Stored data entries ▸
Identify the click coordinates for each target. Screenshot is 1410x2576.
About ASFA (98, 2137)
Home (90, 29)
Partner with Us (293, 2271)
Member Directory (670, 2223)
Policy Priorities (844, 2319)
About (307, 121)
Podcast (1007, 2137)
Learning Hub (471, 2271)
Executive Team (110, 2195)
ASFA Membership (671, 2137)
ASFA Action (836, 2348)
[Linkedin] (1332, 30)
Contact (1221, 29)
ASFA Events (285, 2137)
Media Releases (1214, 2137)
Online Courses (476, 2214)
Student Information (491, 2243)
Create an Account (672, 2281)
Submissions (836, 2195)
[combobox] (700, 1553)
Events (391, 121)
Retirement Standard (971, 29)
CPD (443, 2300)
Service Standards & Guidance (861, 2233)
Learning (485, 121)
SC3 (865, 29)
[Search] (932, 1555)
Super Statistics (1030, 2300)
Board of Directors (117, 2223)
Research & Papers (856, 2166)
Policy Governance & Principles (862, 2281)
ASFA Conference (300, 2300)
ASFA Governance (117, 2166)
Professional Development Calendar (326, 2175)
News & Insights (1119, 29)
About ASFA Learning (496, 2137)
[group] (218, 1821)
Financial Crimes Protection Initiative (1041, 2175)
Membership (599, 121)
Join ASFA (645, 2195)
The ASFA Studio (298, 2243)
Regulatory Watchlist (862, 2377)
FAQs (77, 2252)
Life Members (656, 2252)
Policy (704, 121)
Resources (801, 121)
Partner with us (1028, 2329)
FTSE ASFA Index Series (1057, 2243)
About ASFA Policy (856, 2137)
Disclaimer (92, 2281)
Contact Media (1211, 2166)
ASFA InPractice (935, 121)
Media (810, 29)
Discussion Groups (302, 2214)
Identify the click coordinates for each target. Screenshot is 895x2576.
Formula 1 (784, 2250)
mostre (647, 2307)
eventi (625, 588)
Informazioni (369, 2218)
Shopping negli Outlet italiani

WHAT NEEDS TO BE DONE ▸ Go through the data above and transcribe every entry exactly.

TASK SOLUTION ▸
Identify the click coordinates for each target. Screenshot is 1410x2576.
About ASFA (98, 2137)
Home (90, 29)
Partner with Us (293, 2271)
Member Directory (670, 2223)
Policy Priorities (844, 2319)
About (307, 121)
Podcast (1007, 2137)
Learning Hub (471, 2271)
Executive Team (110, 2195)
ASFA Membership (671, 2137)
ASFA Action (836, 2348)
[Linkedin] (1332, 30)
Contact (1221, 29)
ASFA Events (285, 2137)
Media Releases (1214, 2137)
Online Courses (476, 2214)
Student Information (491, 2243)
Create an Account (672, 2281)
Submissions (836, 2195)
[combobox] (700, 1553)
Events (391, 121)
Retirement Standard (971, 29)
CPD (443, 2300)
Service Standards & Guidance (861, 2233)
Learning (485, 121)
SC3 (865, 29)
[Search] (932, 1555)
Super Statistics (1030, 2300)
Board of Directors (117, 2223)
Research & Papers (856, 2166)
Policy Governance & Principles (862, 2281)
ASFA Conference (300, 2300)
ASFA Governance (117, 2166)
Professional Development Calendar (326, 2175)
News & Insights (1119, 29)
About ASFA Learning (496, 2137)
[group] (218, 1821)
Financial Crimes Protection Initiative (1041, 2175)
Membership (599, 121)
Join ASFA (645, 2195)
The ASFA Studio (298, 2243)
Regulatory Watchlist (862, 2377)
FAQs (77, 2252)
Life Members (656, 2252)
Policy (704, 121)
Resources (801, 121)
Partner with us (1028, 2329)
FTSE ASFA Index Series (1057, 2243)
About ASFA Policy (856, 2137)
Disclaimer (92, 2281)
Contact Media (1211, 2166)
ASFA InPractice (935, 121)
Media (810, 29)
Discussion Groups (302, 2214)
Identify the click coordinates for each target. Screenshot is 895x2576.
Formula 1 (784, 2250)
mostre (647, 2307)
eventi (625, 588)
Informazioni (369, 2218)
Shopping negli Outlet italiani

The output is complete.